Hindsight is 20/20 and, statistically speaking, ‘black swan’ events are characterized by seemingly random surprise factors. Groupthink can obfuscate the early detection of predictors such as leading outliers and anomalies, which left unattended can overwhelm a given system over time… and be the source of cascading effects and critical failure.

Groupthink’s negative impact compromises any best intentions such as organizational cohesiveness in the spirit of consensus, agility, productivity, timely project progress and de-escalation management.

Often times, there might be neither adequate situational and risk awareness nor a basis for sense making drawing from the comparative analysis that comes with diligent scenario planning.

Individuals and organizational cultures with a succesful track record can also experience complacency. Over-confidence fosters the sort of behaviors and decisioning that served the group well in the past.

◆ Task requirements
Can you carry the passage on groupthink and black swan events forward from its final sentence? The lines that come next have no connection to the passage on groupthink.

◆ Provided data
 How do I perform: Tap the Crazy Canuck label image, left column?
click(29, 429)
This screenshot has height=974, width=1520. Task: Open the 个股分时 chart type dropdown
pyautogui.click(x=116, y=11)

◆ Answer to the problem
Though, when in the mix of a changing environment defined by new parameters under the radar, only operating within the perimeter of a given set of core competences and comfort zones, makes those specific behaviors blindsight and betray the team’s mission and purpose.

Many plans do not survive first contact (or a subsequent phase for that matter) as their implementation creates ‘ripple effects’ of various shapes and propagating speeds. Some of that can be experienced as ‘sudden risk exposure.’ Once passed the ‘point-of-no-return,’ if that challenge is met with neither contingency planning nor the ability to timely course correct, pivot or even deploy a basic safety-net offsetting the impact, the project fails to ‘cross the chasm’ and is headed for what’s technically known as the ‘valley of death.’

This was one of the key issues discussed by Clyton M. Christiansen when I took his Harvard class on the ‘Innovator’s Dilemma,’ and is also a key point behind Risto Siilasmaa’s ‘Paranoid Optimism’ as well Paul Romer’s ‘Conditional Optimism,’ all of which advocate for scenario planning and sensing optimization to be able to calibrate or re-assess the path forward.

“Michael Shermer stated in the September 2002 issue of Scientific American, ‘smart people believe weird things because they are skilled at defending beliefs they arrived at for nonsmart reasons.”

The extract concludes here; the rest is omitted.